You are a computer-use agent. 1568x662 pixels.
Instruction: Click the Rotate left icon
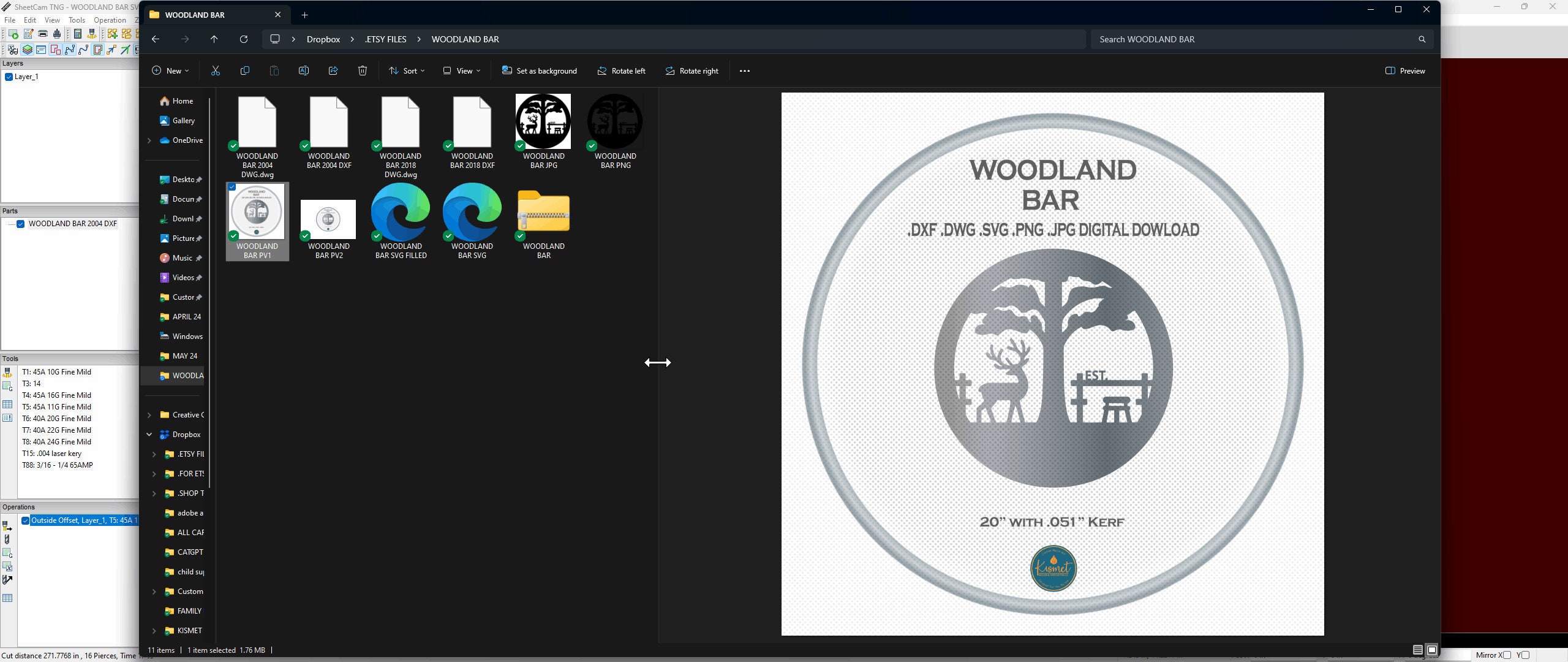(621, 70)
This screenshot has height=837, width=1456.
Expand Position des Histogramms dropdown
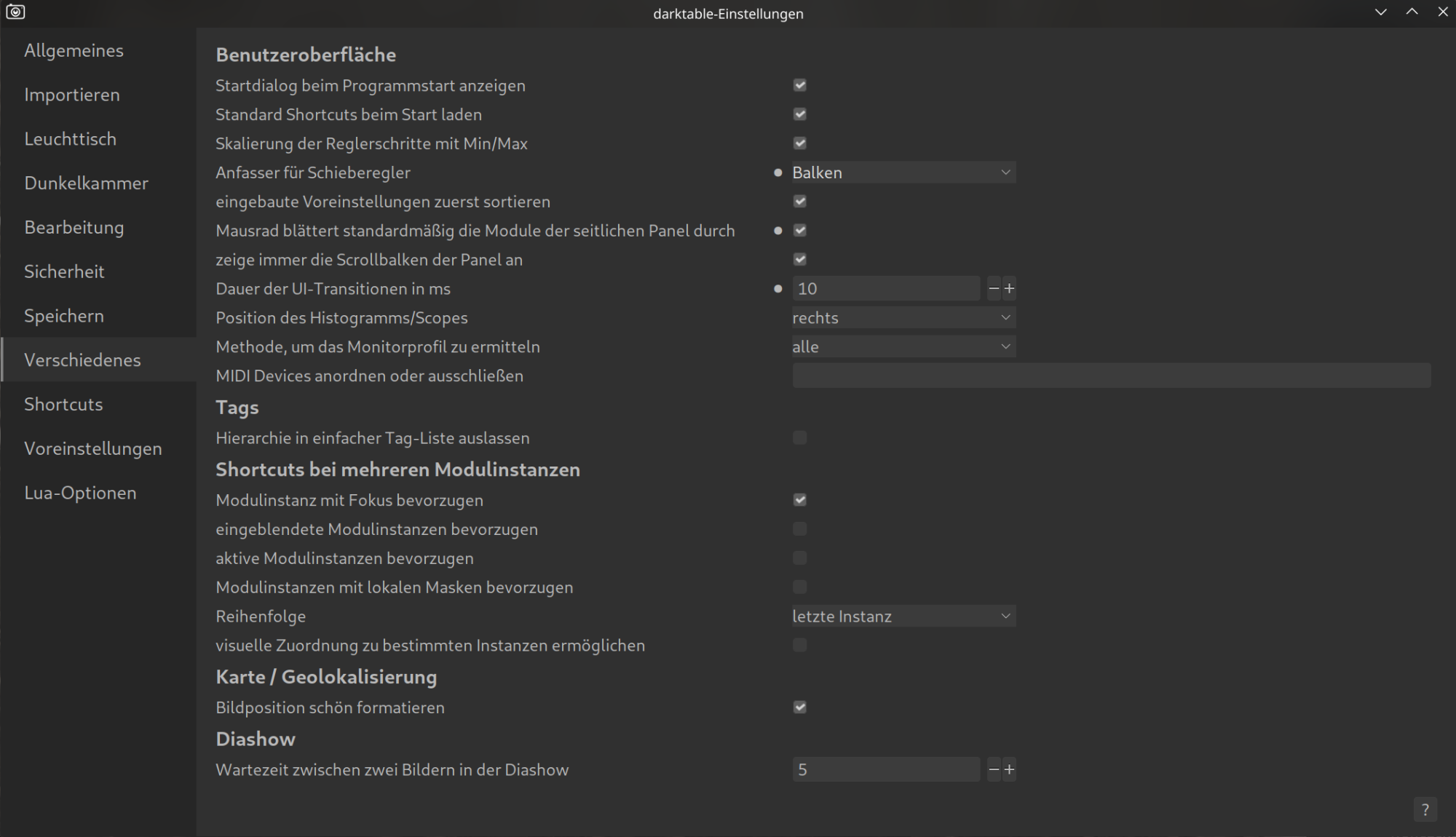tap(903, 318)
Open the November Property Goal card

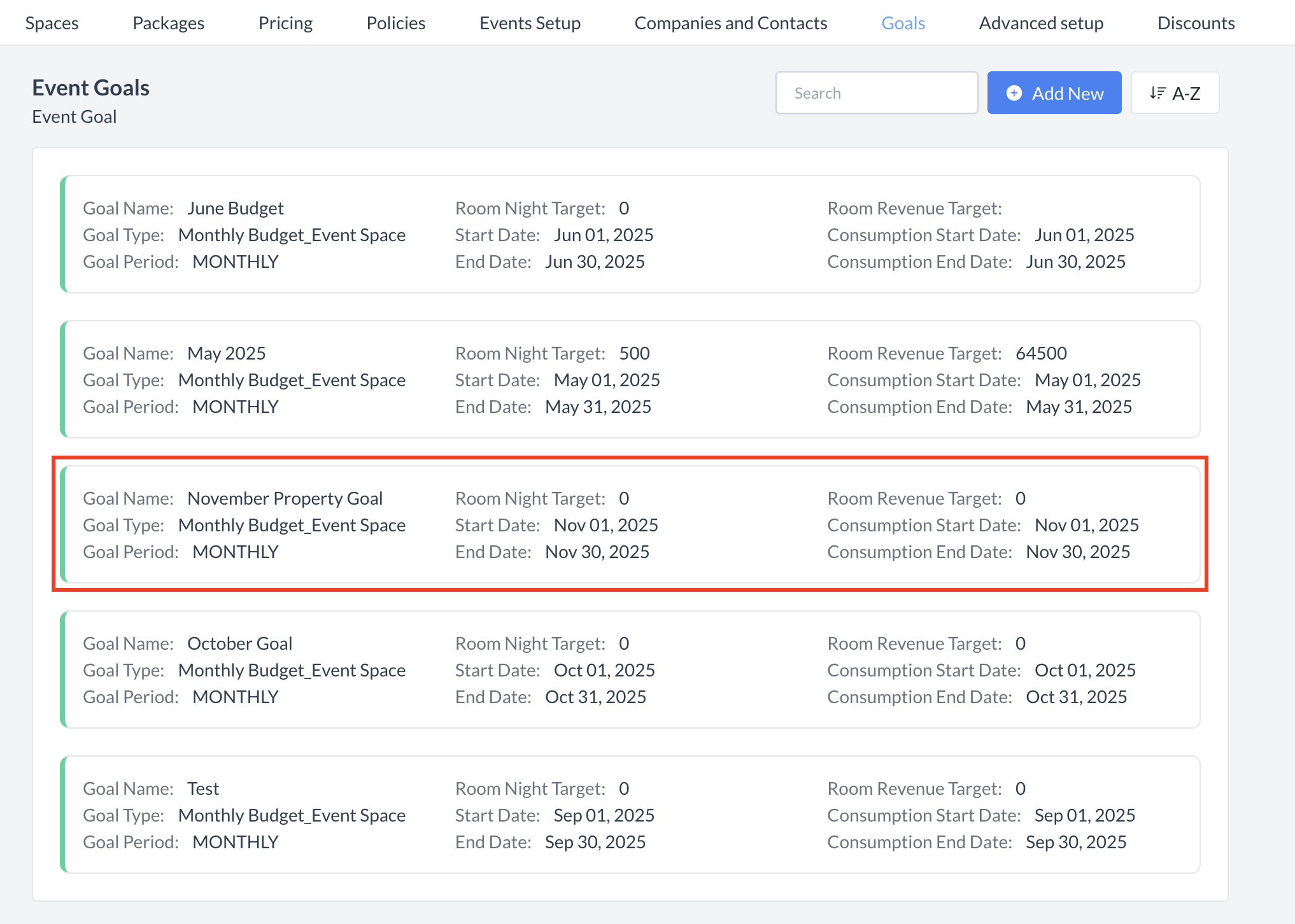630,524
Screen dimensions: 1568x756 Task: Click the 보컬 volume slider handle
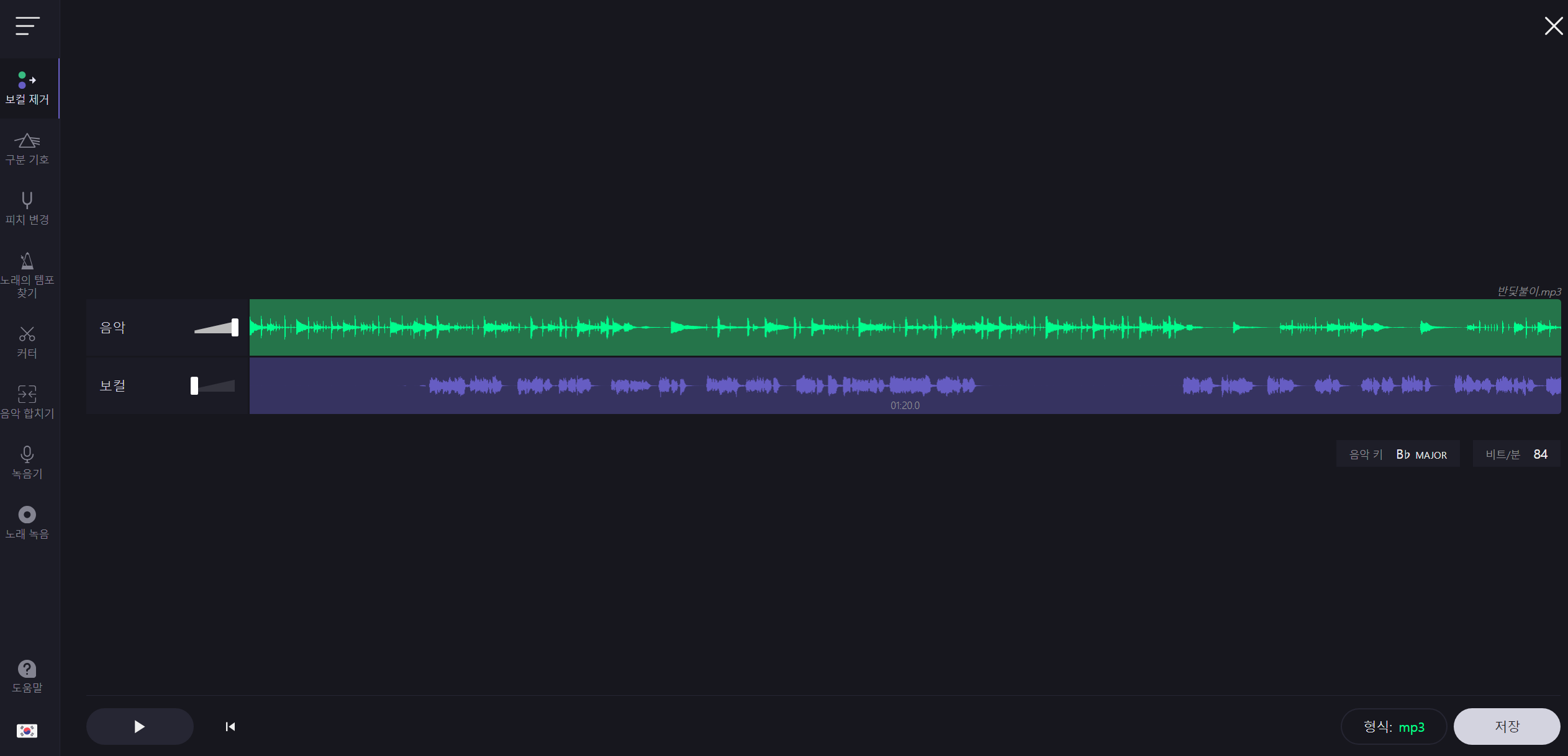pyautogui.click(x=194, y=385)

________________________

**Problem to solve**
The answer must be an exact copy of the lines from the one with "This screenshot has height=837, width=1456." through the final line above, both ends included, and nothing else; pictures stay out.

**Written solution**
This screenshot has height=837, width=1456.
Expand Position des Histogramms dropdown
tap(903, 318)
Open the November Property Goal card

630,524
Screen dimensions: 1568x756 Task: Click the 보컬 volume slider handle
pyautogui.click(x=194, y=385)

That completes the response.